CINE › ALEJO MOGUILLANSKY HABLA DE EL LORO Y EL CISNE, SU NUEVA PELICULA

“El relato es un ida y vuelta constante”

El director señala que su film navega entre dos registros, desde su origen documental hasta las búsquedas ficcionales.

 Por Ezequiel Boetti

No conforme con la contribución para hacer de la delimitación entre lo documental y lo ficticio una discusión perimida, el cine argentino independiente va por más, apropiándose de sus costuras y ampliándolas a la pantalla grande. Concibe así un dispositivo asentado en los mecanismos de un relato imaginado aunque nutrido de lo real. Allí está, entonces, El Loro, no sólo protagonista absoluto de El loro y el cisne, opus tres –segundo en soledad– de Alejo Moguillansky, que se verá desde hoy en la sala Lugones del Teatro San Martín (Corrientes 1530) y desde el 8 de noviembre los viernes, sino también su sonidista. Y como tal, va de acá para allá, invisibilizado por la caña del micrófono y los equipos técnicos que carga sobre su abdomen, siempre atento a las órdenes del director del documental sobre el mundillo de la danza clásica y contemporánea vernácula para el que trabaja. El quiebre –narrativo antes que formal– ocurrirá cuando el amor lo sorprenda corporizado en la bailarina del grupo Krapp, Luciana Acuña. Bailarina que, para acentuar aún más la retroalimentación entre dramaturgia y verdad, es la mujer de Moguillansky.

Fue justamente ella la encargada de despertarle curiosidad al realizador contándole, casi como al pasar, los pormenores de los preparativos de una nueva obra, Adonde van los muertos. En ese momento, él supo que quería filmar al grupo, pero no cómo. “No quería registrar pedagógicamente un proceso de ensayo. Recién después pensé en mostrarlos a ellos como artistas, trabajando. Un retrato muy íntimo y casi antropológico”, recuerda. Moguillansky llegó a la pequeña sala de ensayos en Chacarita, empuño su cámara y apuntó la lente a los Krapp en plena acción, pero se percató de que la soledad no se conciliaba con su idea: necesitaba un sonidista. Ahí pensó, Eureka, en El Loro. “Cuando vino se generó una especie de contaminación mutua que estuvo buena. Por un lado, se me cruzó por la cabeza que no tenía sentido esconder la instancia documental; no me convencía esa transparencia.
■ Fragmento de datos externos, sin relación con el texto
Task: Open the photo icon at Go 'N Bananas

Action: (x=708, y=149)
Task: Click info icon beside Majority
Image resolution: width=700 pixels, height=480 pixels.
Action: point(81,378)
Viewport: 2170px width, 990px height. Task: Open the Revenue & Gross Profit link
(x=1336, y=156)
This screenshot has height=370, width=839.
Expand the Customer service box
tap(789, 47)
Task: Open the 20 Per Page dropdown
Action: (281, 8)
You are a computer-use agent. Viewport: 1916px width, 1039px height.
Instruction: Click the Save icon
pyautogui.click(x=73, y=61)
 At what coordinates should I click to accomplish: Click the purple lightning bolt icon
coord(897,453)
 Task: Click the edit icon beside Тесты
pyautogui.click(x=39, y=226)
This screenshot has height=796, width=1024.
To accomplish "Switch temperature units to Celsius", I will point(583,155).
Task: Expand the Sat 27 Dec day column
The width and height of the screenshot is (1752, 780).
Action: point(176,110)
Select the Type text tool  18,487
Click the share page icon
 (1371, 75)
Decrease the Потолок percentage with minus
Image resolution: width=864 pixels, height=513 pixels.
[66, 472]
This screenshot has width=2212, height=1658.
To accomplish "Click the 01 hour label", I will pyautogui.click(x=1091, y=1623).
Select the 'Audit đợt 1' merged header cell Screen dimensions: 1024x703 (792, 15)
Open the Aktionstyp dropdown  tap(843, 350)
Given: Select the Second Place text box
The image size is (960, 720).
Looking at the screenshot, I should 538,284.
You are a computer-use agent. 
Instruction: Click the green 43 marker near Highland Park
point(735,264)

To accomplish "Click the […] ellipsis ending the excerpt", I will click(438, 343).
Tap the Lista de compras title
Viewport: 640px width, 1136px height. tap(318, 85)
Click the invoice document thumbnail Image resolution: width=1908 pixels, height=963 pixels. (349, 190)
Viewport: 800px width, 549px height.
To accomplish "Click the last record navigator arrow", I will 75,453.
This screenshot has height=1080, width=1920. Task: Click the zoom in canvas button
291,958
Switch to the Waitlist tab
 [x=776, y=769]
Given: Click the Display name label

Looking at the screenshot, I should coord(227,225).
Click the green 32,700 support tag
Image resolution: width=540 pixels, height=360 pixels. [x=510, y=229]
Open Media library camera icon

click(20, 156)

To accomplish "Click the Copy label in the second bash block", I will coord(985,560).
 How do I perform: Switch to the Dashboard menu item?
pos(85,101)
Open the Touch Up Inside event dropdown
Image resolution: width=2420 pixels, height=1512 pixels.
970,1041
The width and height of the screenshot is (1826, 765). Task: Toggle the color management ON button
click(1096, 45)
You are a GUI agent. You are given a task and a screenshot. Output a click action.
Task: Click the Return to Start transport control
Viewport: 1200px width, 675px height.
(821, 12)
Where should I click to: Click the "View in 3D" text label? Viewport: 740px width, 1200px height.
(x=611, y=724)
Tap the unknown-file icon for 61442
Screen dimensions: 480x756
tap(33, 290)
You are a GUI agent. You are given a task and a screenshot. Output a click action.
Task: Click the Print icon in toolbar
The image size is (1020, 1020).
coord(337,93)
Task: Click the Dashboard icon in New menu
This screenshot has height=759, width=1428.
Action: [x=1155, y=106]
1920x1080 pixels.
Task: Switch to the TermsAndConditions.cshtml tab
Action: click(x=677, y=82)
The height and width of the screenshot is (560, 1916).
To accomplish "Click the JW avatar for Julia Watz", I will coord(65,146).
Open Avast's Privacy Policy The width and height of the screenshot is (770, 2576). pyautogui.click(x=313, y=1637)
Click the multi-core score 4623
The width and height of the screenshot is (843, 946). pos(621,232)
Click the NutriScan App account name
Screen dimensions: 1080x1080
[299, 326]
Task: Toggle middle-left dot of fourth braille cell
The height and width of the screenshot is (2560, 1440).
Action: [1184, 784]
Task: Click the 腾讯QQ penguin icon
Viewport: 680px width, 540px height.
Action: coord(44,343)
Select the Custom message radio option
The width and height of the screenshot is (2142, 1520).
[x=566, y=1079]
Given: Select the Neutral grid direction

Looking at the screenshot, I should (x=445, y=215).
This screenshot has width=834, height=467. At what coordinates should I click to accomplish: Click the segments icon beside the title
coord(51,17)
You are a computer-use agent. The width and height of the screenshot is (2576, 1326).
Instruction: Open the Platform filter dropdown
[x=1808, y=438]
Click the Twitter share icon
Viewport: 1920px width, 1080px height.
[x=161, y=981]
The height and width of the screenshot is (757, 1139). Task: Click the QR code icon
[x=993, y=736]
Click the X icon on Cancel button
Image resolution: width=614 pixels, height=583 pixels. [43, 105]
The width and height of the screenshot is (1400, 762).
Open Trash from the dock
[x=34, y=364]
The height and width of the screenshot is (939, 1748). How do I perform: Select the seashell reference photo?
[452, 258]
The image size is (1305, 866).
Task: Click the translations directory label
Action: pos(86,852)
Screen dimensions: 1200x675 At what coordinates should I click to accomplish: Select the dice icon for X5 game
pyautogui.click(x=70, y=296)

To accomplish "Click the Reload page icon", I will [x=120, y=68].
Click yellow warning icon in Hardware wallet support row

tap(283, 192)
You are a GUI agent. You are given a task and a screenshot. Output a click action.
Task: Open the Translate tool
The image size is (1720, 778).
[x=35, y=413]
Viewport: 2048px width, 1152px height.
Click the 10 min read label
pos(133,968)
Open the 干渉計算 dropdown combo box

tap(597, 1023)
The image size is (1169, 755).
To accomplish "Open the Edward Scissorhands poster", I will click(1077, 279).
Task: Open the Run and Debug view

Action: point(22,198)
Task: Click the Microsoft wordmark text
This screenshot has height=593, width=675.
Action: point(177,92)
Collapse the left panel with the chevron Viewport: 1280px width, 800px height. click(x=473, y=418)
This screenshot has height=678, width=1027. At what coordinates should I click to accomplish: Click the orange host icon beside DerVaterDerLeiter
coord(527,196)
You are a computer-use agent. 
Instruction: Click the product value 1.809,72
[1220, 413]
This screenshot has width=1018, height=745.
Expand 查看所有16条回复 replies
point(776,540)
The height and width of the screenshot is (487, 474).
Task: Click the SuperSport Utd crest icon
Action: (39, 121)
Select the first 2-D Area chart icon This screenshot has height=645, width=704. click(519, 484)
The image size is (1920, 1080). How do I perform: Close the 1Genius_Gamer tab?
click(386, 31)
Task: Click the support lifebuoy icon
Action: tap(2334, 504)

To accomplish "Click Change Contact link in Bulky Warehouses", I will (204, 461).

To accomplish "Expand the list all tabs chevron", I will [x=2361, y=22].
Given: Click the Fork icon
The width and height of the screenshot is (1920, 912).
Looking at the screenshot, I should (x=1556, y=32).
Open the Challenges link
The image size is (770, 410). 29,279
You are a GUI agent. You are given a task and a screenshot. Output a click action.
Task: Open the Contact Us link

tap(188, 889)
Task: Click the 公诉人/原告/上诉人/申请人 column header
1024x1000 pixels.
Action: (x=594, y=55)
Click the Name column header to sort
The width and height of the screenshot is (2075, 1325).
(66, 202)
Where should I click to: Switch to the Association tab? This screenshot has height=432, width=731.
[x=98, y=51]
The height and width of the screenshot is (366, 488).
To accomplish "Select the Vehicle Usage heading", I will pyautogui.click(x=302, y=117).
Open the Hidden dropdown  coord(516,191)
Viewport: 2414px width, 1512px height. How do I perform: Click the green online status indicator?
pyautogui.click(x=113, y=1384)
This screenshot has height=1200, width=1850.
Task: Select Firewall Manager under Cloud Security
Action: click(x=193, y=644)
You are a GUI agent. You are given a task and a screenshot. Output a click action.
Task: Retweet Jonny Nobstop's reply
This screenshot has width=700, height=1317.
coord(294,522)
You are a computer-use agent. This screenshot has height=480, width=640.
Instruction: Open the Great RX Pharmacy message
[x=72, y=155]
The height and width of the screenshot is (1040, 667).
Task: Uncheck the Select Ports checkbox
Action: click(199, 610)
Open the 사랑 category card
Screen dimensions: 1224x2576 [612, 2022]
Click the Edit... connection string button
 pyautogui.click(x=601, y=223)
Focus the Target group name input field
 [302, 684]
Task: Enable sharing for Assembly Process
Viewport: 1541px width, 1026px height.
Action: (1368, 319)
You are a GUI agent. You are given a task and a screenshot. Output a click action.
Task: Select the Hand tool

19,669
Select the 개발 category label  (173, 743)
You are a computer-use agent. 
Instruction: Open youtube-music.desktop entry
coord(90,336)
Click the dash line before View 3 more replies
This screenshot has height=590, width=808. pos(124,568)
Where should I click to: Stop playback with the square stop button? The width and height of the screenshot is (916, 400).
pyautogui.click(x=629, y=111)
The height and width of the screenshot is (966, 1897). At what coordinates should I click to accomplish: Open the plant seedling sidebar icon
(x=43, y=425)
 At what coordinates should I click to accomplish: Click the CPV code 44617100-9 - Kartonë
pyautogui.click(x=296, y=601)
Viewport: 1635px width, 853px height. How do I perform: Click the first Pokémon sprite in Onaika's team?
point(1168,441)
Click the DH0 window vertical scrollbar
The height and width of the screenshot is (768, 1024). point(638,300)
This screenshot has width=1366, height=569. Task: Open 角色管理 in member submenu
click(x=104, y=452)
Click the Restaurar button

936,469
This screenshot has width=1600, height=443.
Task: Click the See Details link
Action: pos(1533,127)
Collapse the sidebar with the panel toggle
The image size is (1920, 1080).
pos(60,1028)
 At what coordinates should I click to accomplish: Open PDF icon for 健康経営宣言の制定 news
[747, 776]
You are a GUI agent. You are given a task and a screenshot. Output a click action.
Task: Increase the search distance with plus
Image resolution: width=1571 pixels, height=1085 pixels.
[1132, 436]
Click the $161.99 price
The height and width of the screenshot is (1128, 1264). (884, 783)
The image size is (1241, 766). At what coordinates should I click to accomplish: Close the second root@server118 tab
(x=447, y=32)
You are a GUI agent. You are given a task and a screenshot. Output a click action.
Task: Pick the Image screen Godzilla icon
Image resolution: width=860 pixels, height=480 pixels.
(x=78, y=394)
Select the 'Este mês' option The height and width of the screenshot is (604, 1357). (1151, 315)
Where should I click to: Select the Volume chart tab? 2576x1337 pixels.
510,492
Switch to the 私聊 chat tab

Entonces empecé a permitirle al Loro –o más bien a forzarlo– que pusiera los equipos dentro del cuadro. Progresivamente fui distanciándome de la faceta más cercana del primer momento y empecé a incluirlo más a él, siempre tratando de conservar la intimidad que ya había generado con el grupo. Pero empezó a gustarme como personaje; era mucho más interesante El Loro que todo lo que transcurría a su alrededor”, explica el director de Castro.

–En ese sentido, la película se apropia de ese proceso, ya que va de un registro observacional a otro ficticio, con El Loro como protagonista.

–Sí, todo ese proceso está en la película. Incluso decidimos mostrar otros grupos después de filmar a los Krapp, porque sino el mundo era demasiado estrecho y excéntrico. Le faltaba un anclaje a lo real más fuerte, un contexto un poco más genérico, y ahí nació lo otro. El Loro no podía ser el adorno de un ballet, entonces le construimos un personaje de verdad.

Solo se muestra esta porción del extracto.